2. What will happen if you don't use vectorized calculation in the PowerMethod? 

3. What's the problem of our current PowerMethod implementation? Please refer to the CUHK slides and answer this question.

1. Arrays with different sizes cannot be added, subtracted, or generally be used in arithmetic. A way to overcome this is to duplicate the smaller array so that it is the dimensionality and size as the larger array. This is called array broadcasting and is available in NumPy when performing array arithmetic, which can greatly reduce and simplify your code. For example, we can add scalar 5 to a two-dimensional array by broadcasting the addition of 5 to each value of the two-dimensional array. Below is a working example:

In [6]:
# a 2x3 array
myArray=np.array([[1,2,3],[4,5,6]])
# to add 5 to each value of this array, without boardcasting, 
# we might need to either loop through all values on the array one by one and add 5 to each of them
# or create another 2x3 array with all values set to 5
fiveArray=np.array([[5,5,5],[5,5,5]])
print(myArray+fiveArray)
# with boardcasting, we smiply add the scalar 5 to it and will get the same result
print(myArray+5)

[[ 6  7  8]
 [ 9 10 11]]
[[ 6  7  8]
 [ 9 10 11]]


2. Without vectorized calculation in PowerMethod, we would have to loop through each value of vector v with the corresponding row of matrix M. Loop through the corresponding row of M to calculate the sum product of corresponding value of v to get the correspnding new value of new_v. With the vectorized calculation, we can simply write this in one line of code with the direct mapping to the given vector formular.
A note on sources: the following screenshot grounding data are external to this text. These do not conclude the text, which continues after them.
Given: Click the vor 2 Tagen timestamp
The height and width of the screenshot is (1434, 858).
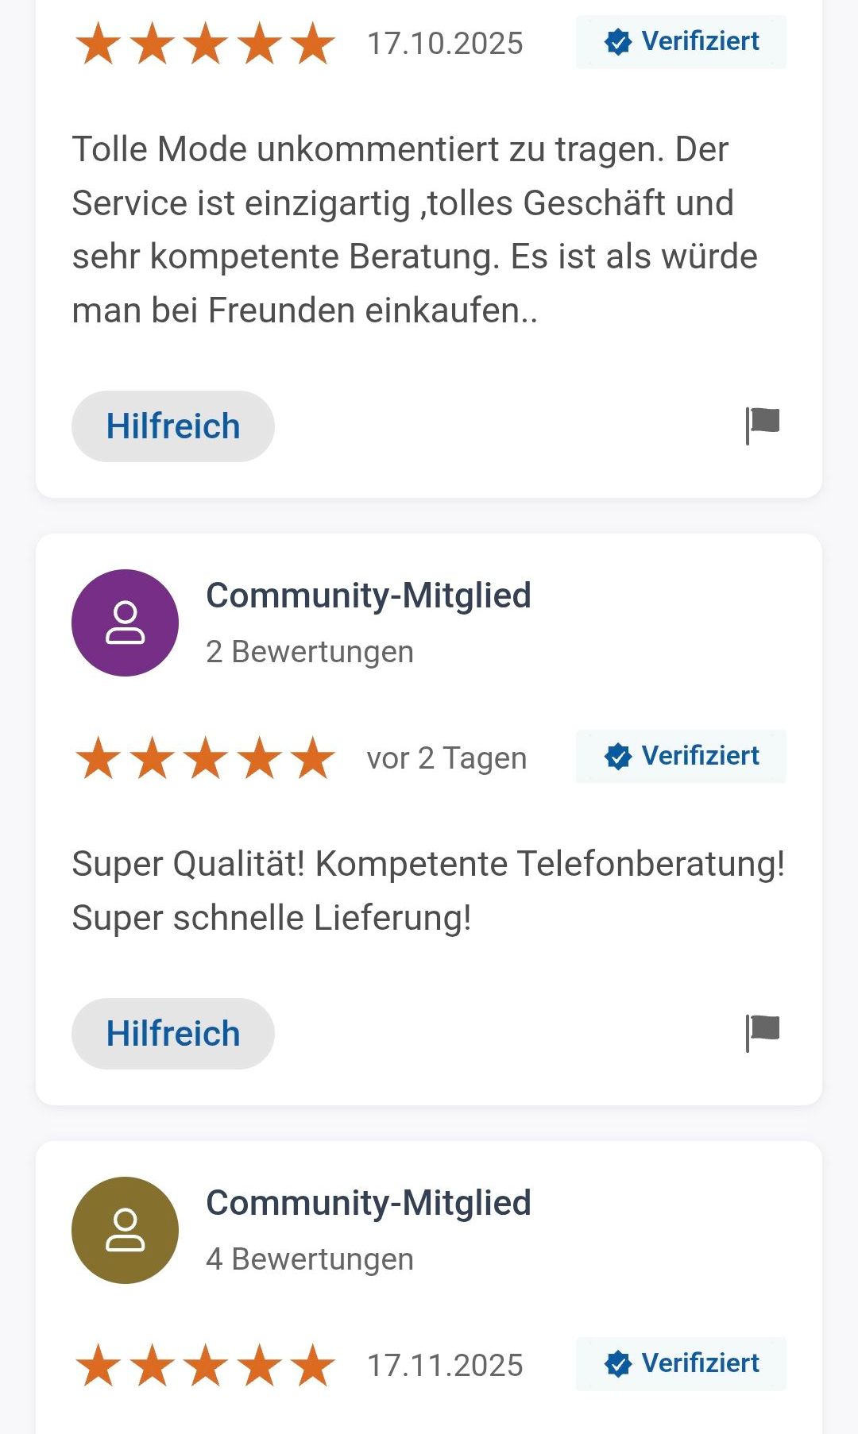Looking at the screenshot, I should point(446,758).
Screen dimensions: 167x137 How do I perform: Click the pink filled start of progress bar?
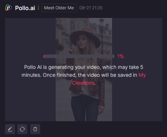[x=44, y=56]
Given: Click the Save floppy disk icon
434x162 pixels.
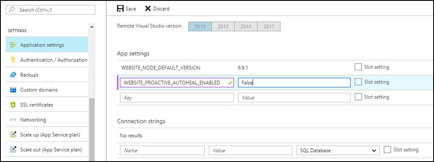Looking at the screenshot, I should (x=120, y=9).

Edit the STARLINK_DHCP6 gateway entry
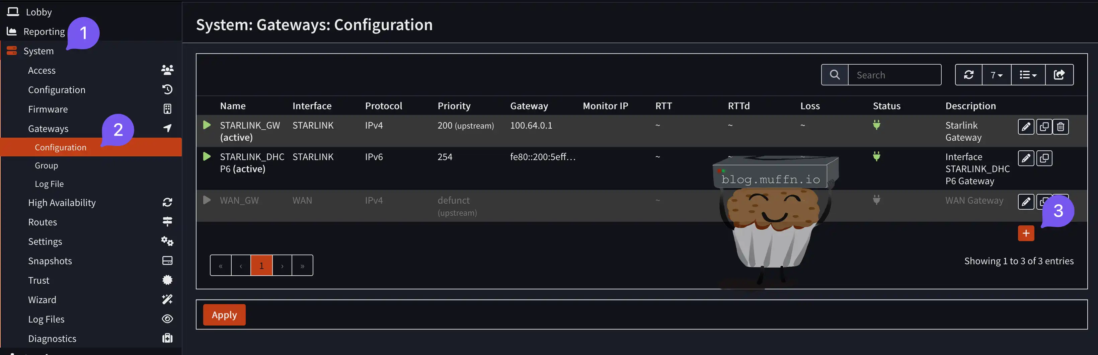tap(1026, 158)
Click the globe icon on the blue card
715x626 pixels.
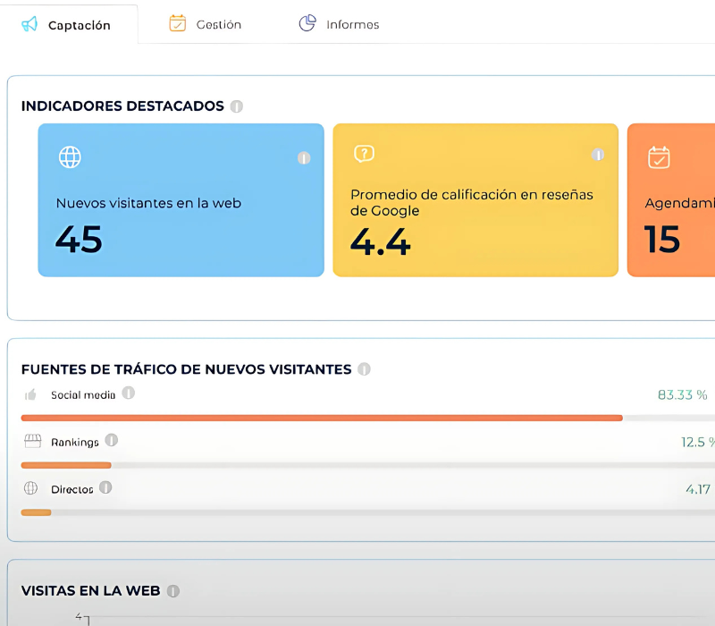tap(70, 157)
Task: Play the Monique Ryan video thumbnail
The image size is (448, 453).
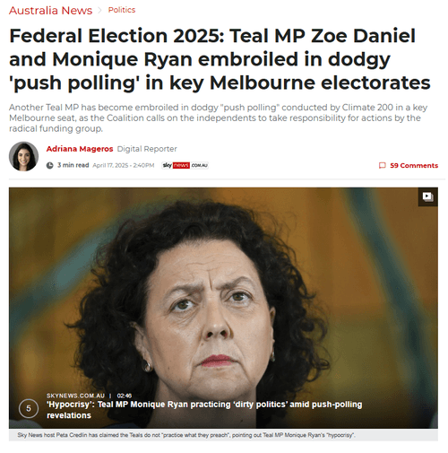Action: pos(223,308)
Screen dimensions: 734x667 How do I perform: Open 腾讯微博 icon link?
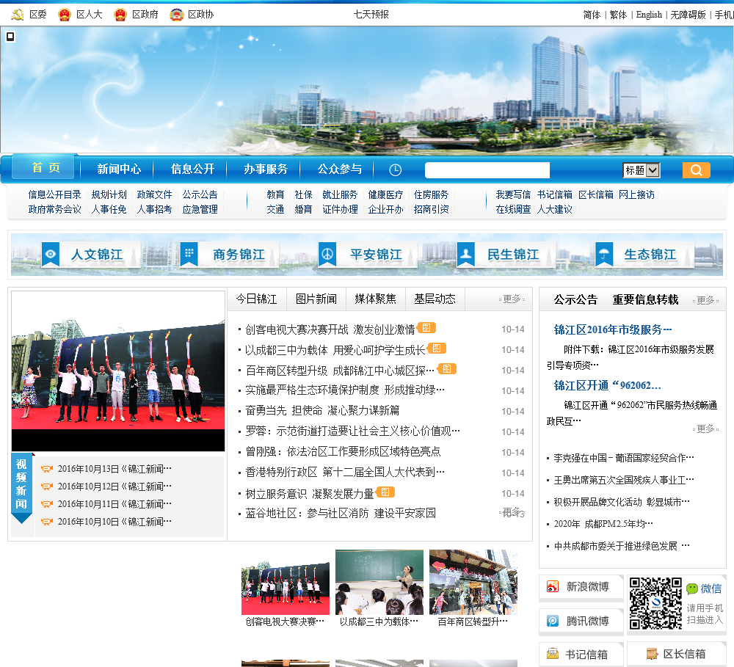click(553, 621)
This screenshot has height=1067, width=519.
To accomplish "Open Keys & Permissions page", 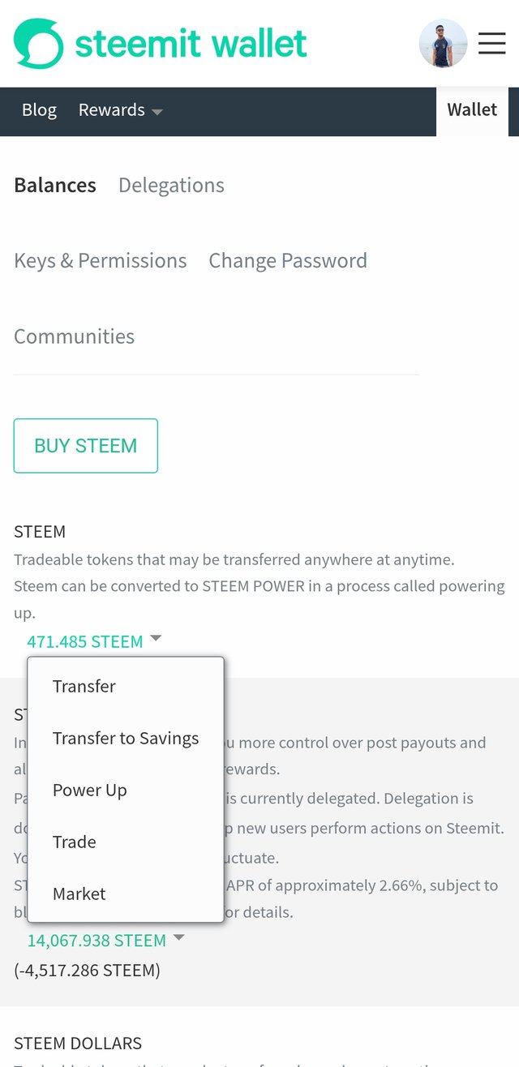I will 101,260.
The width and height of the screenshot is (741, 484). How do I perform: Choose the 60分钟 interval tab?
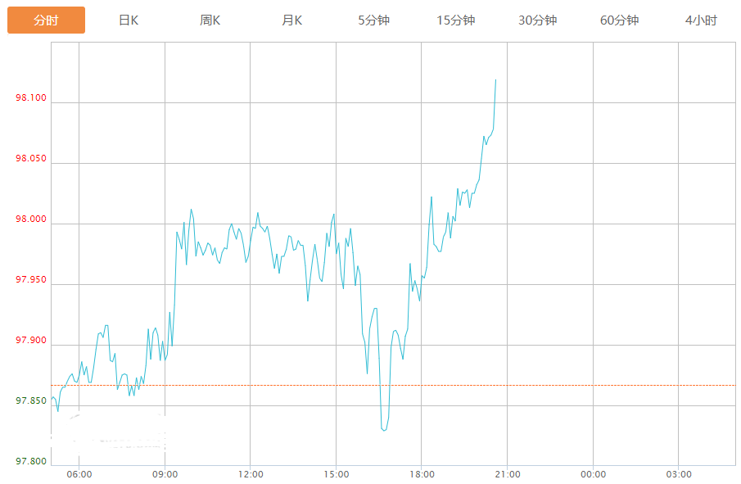[x=620, y=20]
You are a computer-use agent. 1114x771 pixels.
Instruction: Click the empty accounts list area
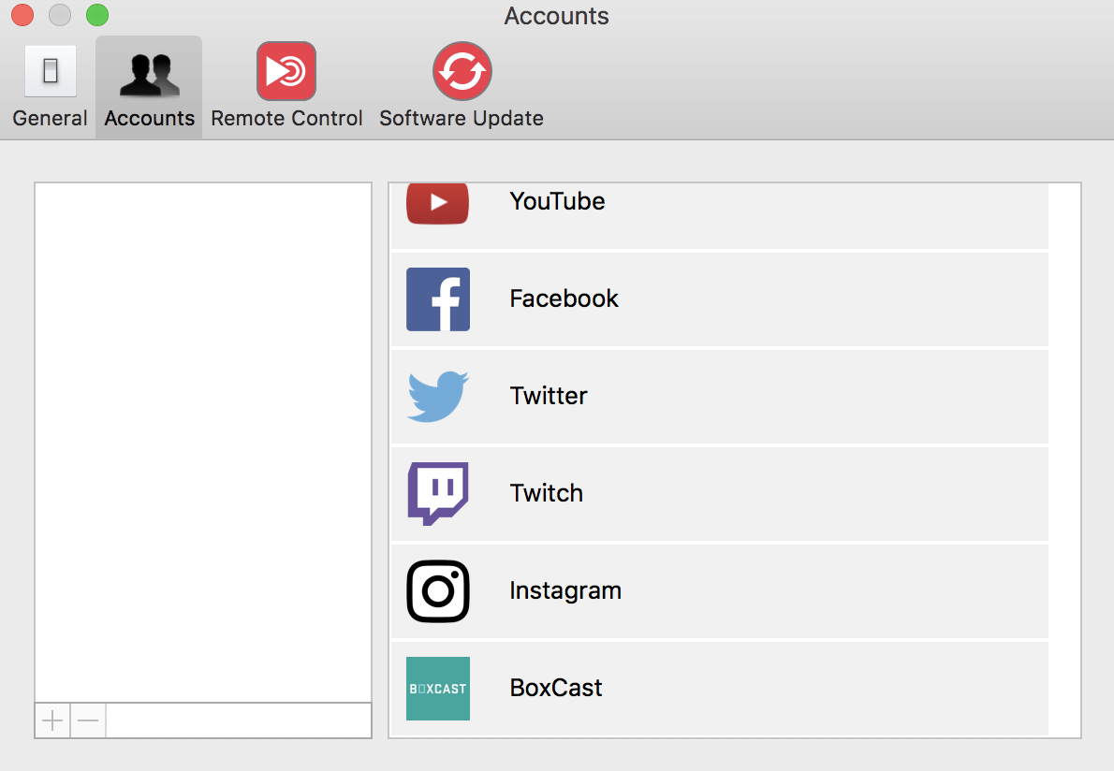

3. Many vertex/investidor/pages may have been ranked as equal scores, i.e. they are not all distinct. This can be seen from the last 5 scores analysis as added in showtopk() function

# Bonus (10%)
- Revise the PowerMethod and make it support Personalized PageRank

We don't have to modify the PowerMethod to support Personalized PageRank. We can model all persons and their preferred pages as nodes to create a bi-directional graph between persons and pages. We further create a link from a particular person loop back to himself/herself. This particular person's Personalized PageRank will then be calculated by the corresponding MR matrix.